Yangon, May 31: For a man who died in a garage, it’s a grand enough tomb. For India’s last emperor, it’s embarrassingly run-down.

The mausoleum of Bahadur Shah Zafar, the last Mughal emperor who was exiled to Yangon in 1858 after the British quelled the Sepoy Mutiny ? or the first war of independence ? is one of India’s most visible historical links with Myanmar.

The late Rajiv Gandhi, Pervez Musharraf and Begum Khaleda Zia, each ruling over only a part of the territory to which the emperor laid claim, had been here to pay homage.

Netaji Subhas Chandra Bose ? perhaps the one man who felt most deeply the emperor’s pain at having lost the war against the British occupiers ? visited the mazar immediately after taking the “Delhi chalo’’ pledge in Yangon.

Now the mausoleum, at 6 Ziwaka Road, Dagon township, Yangon, is in danger of falling apart.

Its management committee has written to the Archaeological Survey of India (ASI), which has promised help, a team of Indian journalists were told last week during a visit as part of an India-Asean media exchange programme.

The Raj had kept the last emperor confined in a garage attached to the bungalow of a junior British officer ? a certain captain Nelson Davies.

The ruler who at 25 was initiated into the Chistiya Sufi order would not have minded the humble surroundings.

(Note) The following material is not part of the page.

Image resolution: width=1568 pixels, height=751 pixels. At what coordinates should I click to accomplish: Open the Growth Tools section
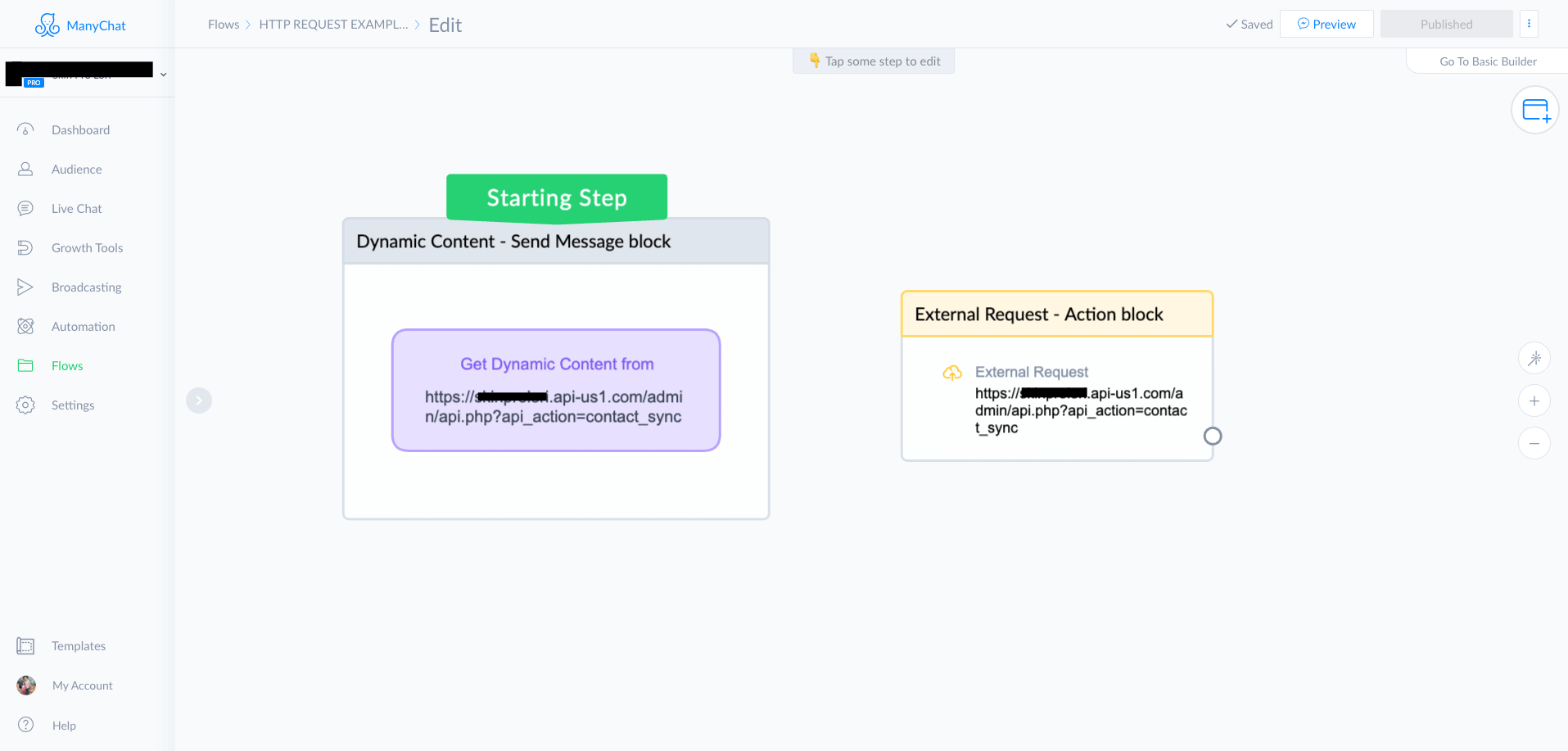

The source of his anguish was different.

“How unfortunate I am who did not get to be buried in his motherland,” he had scribbled with charcoal on the walls of his cell (he wasn’t allowed pen or books). “They will play polo over my grave.”

Had he foreseen how his grave would be levelled and camouflaged?

That’s exactly what the British did after his death on November 7, 1862, at the age of 89. They entombed him in accordance with Islamic rites but hid the actual burial site.

During the digging for the foundation of a memorial hall in 1991, a grave was discovered underground which is believed to be his. The graves of Bahadur Shah Zafar and his family at ground level are probably decoys constructed by the British to ensure that nationalist sentiments centred on the last emperor were not aroused.

The British were so cautious that they did not allow any visitors to the premises for 30 years after Shah’s death.

Later, there was a proposal to shift his remains to Delhi and those of Myanmar’s King Thibaw ? who had been exiled to Ratnagiri, Maharashtra, by the Raj ? to Myanmar. But the leaders of the two countries felt that the tombs were part of their nations’ shared historical legacy and should stay where they are.

The tomb was handed over to the Bahadur Shah Zafar Trust, set up in 1935 after a court decree. The trust was suspended in the 1970s after disputes within it and complaints of corruption.

The government then appointed a supervisory committee, whose composition is changed from time to time, and the overall responsibility of the mazar was shifted from the ministry of religious affairs to the home ministry.

Indian leaders make a point of visiting the mausoleum during trips to Myanmar. The Indian ambassador and other diplomatic officials pay formal visits on national days and the Urs of Bahadur Shah Zafar. In 2004, the Indian embassy donated $4,000 for re-tiling of the mazar courtyard.

Former Prime Minister Rajiv Gandhi, during his visit on December 16, 1987, wrote in the visitors’ book: “Although you (Bahadur Shah) do not have land in India, you have it here, your name is alive?. I pay homage to the memory of the symbol and rallying point of India’s first war of independence.......that has been won.”